La restauration de Notre-Dame de Paris, gravement endommagée par un incendie en 2019, est scrutée de près. Mais un aspect du chantier suscite particulièrement la controverse : le choix du nouveau mobilier liturgique et des assises. Un design minimaliste et contemporain qui tranche avec l’architecture gothique de la cathédrale et ne fait pas l’unanimité.
Un projet confié à deux designers
Pour ce projet d’envergure, l’archevêque de Paris Mgr Ulrich a lancé une consultation fin 2022 afin de sélectionner les artistes qui concevront les 5 éléments du mobilier liturgique (ambon, cathèdre, autel, tabernacle et baptistère) ainsi que les chaises. Son choix s’est finalement porté sur le designer Guillaume Bardet pour le mobilier en bronze, et la designeuse Ionna Vautrin pour les assises en bois.
Si le projet de Guillaume Bardet semble assez classique au premier abord, il est en réalité plus audacieux qu’il n’y paraît avec ses lignes épurées. Quant aux chaises de Ionna Vautrin, elles arborent un design résolument moderne et léger qui contraste avec le style gothique flamboyant de l’édifice.

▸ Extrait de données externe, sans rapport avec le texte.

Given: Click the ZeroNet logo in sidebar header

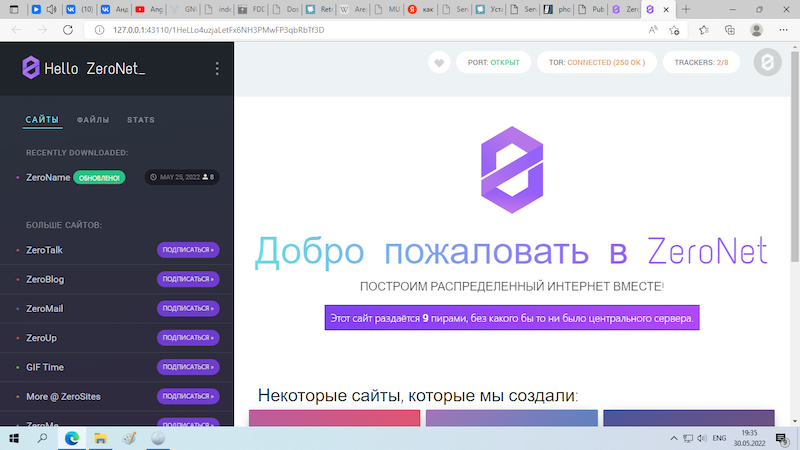Looking at the screenshot, I should [32, 68].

Le profil atypique de Ionna Vautrin
La personnalité de la créatrice des chaises, Ionna Vautrin, suscite également quelques remous. D’après un portrait dressé par Libération, cette designer bretonne de 43 ans, « de gauche » et férue de bande-dessinées féministes, se définit comme « le repoussoir de Trump ». L’incendie de Notre-Dame en 2019 ne lui avait d’ailleurs pas provoqué « d’émotions débordantes », même si elle reconnaît que « ça [lui] a fait quelque chose ».

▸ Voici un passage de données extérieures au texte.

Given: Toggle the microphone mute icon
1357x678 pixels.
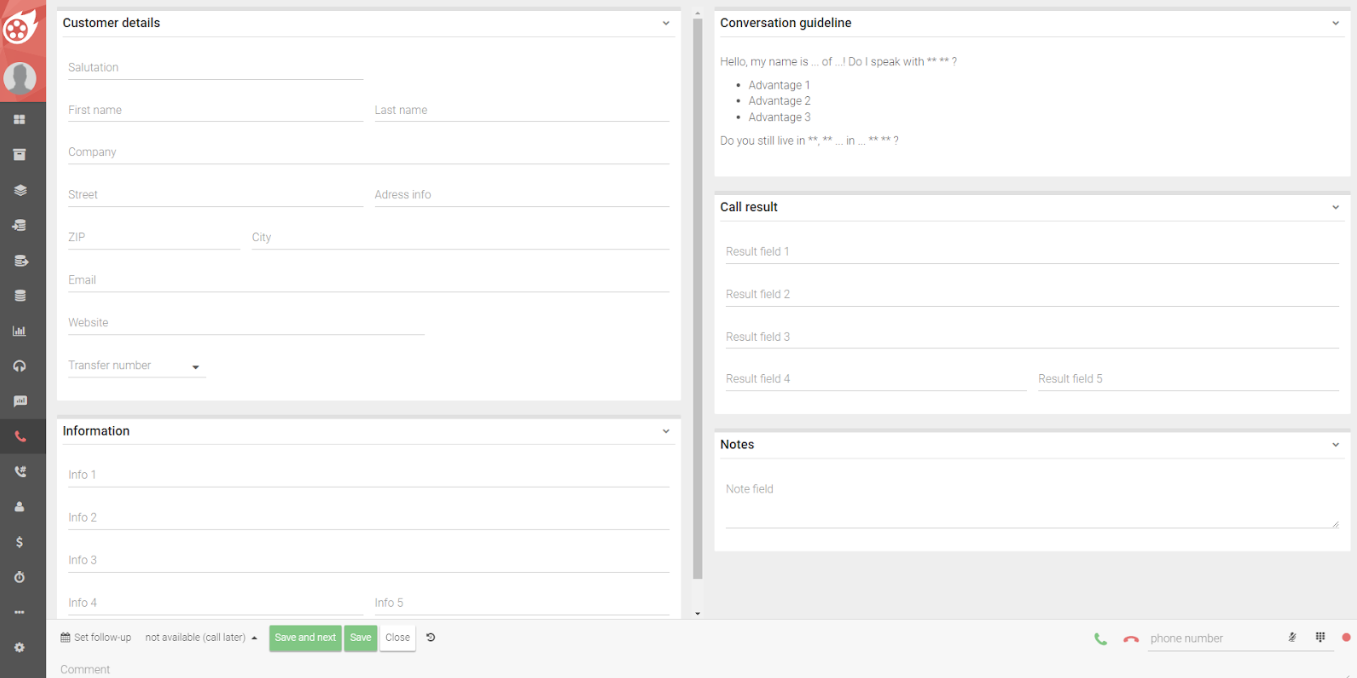Looking at the screenshot, I should pos(1292,637).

Lors de sa sélection, Ionna Vautrin s’est interrogée sur sa légitimité à participer à un tel projet alors qu’elle n’est « jamais allée au catéchisme ». Elle estime cependant que « le métier de designer, c’est de toute façon répondre à des problématiques qu’on ne connaît pas ».
Un coût qui interroge
Au-delà des questions esthétiques et idéologiques, c’est aussi le montant du projet qui fait grincer des dents. Les nouveaux aménagements sont en effet chiffrés à 6 millions d’euros, entièrement financés par la Fondation Notre-Dame. Un budget conséquent au regard des sommes déjà engagées pour la restauration globale de la cathédrale.
Des réactions contrastées
Sur les réseaux sociaux, les avis sont partagés. Si certains saluent l’audace de miser sur un design contemporain pour redonner vie à Notre-Dame, d’autres dénoncent un choix en décalage total avec l’identité historique et spirituelle du lieu.
Un mobilier ultra-contemporain qui jure complètement avec le style gothique de la cathédrale. Incompréhensible.

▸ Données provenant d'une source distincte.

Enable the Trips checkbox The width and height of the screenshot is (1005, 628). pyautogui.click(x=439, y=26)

— Un internaute sur Twitter
Bravo pour ce choix courageux d’allier le meilleur du design actuel au patrimoine architectural de Notre-Dame. Une belle façon de conjuguer passé et présent.
— Une internaute sur Twitter
L’archevêque Mgr Ulrich assume ce parti-pris d’un « mobilier épuré très contemporain » avec « des lignes claires, simples, lisibles, ainsi qu’une harmonie de l’ensemble ». Le diocèse prévoit d’exposer les différents projets proposés afin que chacun puisse se forger son propre avis.
Prochaines étapes
La commission nationale de l’architecture et du patrimoine doit encore valider définitivement ces choix le 13 juillet prochain. Le chantier de Notre-Dame suit par ailleurs son cours, avec notamment l’installation de la nouvelle charpente en bois de chêne prévue à partir de septembre.
Malgré la polémique, l’objectif de rouvrir la cathédrale au public pour décembre 2024 est maintenu. Les fidèles et les visiteurs pourront alors découvrir le nouveau visage intérieur de Notre-Dame de Paris, entre respect du passé et vision artistique résolument tournée vers l’avenir. Un pari audacieux dont seul le temps permettra de juger la pertinence.